Tasks to carry out:
**A.** Repeat the passage of the Sarah Gille biography between "Gille earned an" and "and Aerospace Engineering.", inclusive.
**B.** Finish out the next part of the Sarah Gille biography, picking up right after its final sentence.

Sarah Gille is a physical oceanographer at Scripps Institution of Oceanography known for her research on the role of the Southern Ocean in the global climate system.

Early life and education 

Gille earned an undergraduate B.S. from Yale University in 1988, and a Ph.D. in 1995 in a Massachusetts Institute of Technology–Woods Hole Oceanographic Institution Joint Program. Her Ph.D. research used satellites to measured spatial and temporal variability in sea surface heights in the Southern Ocean, including modeling of those data. 

After her doctoral work, Gille trained further as a postdoctoral investigator at Scripps Institution of Oceanography and the University of East Anglia.

Career
Gille then accepted a faculty position at the University of California, Irvine. In 2000 she moved back to the University of California, San Diego where, as of this date, she is jointly affiliated with Scripps Institution of Oceanography and the Department of Mechanical and Aerospace Engineering.

Research 
Gille's research centers on the Southern Ocean where she works on air-sea exchange and historical changes in climate in the region. Gille uses floats to study the movement of water masses in the Southern Ocean, and combined data from the 1990s in the Southern Ocean with historical data to identify warming at mid-depths that was concentrated within the Antarctic Circumpolar Current. Gille's research includes measuring winds from space using the QuickSCAT platform, and assimilating tracer and float data from the Southern Ocean into global models.

Stored data:
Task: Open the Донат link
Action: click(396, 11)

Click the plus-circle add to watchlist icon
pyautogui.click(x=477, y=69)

Answers to the problems:
**A.**
Gille earned an undergraduate B.S. from Yale University in 1988, and a Ph.D. in 1995 in a Massachusetts Institute of Technology–Woods Hole Oceanographic Institution Joint Program. Her Ph.D. research used satellites to measured spatial and temporal variability in sea surface heights in the Southern Ocean, including modeling of those data. 

After her doctoral work, Gille trained further as a postdoctoral investigator at Scripps Institution of Oceanography and the University of East Anglia.

Career
Gille then accepted a faculty position at the University of California, Irvine. In 2000 she moved back to the University of California, San Diego where, as of this date, she is jointly affiliated with Scripps Institution of Oceanography and the Department of Mechanical and Aerospace Engineering.

**B.**
As of December 2021, Gilles remained a principal investigator of the historically NSF-funded "Diapycnal and Isopycnal Mixing Experiment in the Southern Ocean" (DIMES), a field program of the United States and the United Kingdom to measure isopycnal (horizontal) and diapycnal (vertical) mixing of the waters of  the Southern Ocean, along with studying the tilting isopycnals of the Antarctic Circumpolar Current. "Tilting isopycnals" refer to oceanic water masses with the same density that tilt or slope with depth. In the ocean, the density of water changes due to variations in temperature and salinity, leading to the formation of surfaces of constant density, known as isopycnals. Tilting isopycnals indicate a change in the density structure of the ocean and can have an impact on ocean circulation and the transport of heat, salt, and other properties. As of December 2021, Gilles was also a Process Studies investigator of the Princeton [University] Environmental Institute-based and NSF-funded Southern Ocean Carbon and Climate Observations and Modeling project (SOCCOM), which aims to characterise the Southern Ocean's influence on global climate.

Selected publications

Selected awards and honors 
While in graduate school, Gille received the 1995 Carl-Gustav Rossby Award of the Massachusetts Institute of Technology. In 2000, as a faculty member, she received the Zeldovich Award from the Committee on Space Research and the Russian Academy of Sciences.

In 2021, Gille was recipient of the Sverdrup Gold Medal of the American Meteorological Society.

Gille was named a Fellow of the American Geophysical Union (AGU) in 2015, and of the American Meteorological Society in 2021. The 2015 AGU announcement cited her "for exceptional contributions to advancing the understanding of the dynamics of the Southern Ocean and its role in the climate system".

Further reading
  Prof. Bindoff, Physical Oceanography, University of Tasmania and a Chief Investigator, ARC Centre of Excellence in Climate System Science, comments that the Swart et al. (2018) study estimates the relative importance of the various factors factor contributing to Southern Ocean change, and that it is the first to do so.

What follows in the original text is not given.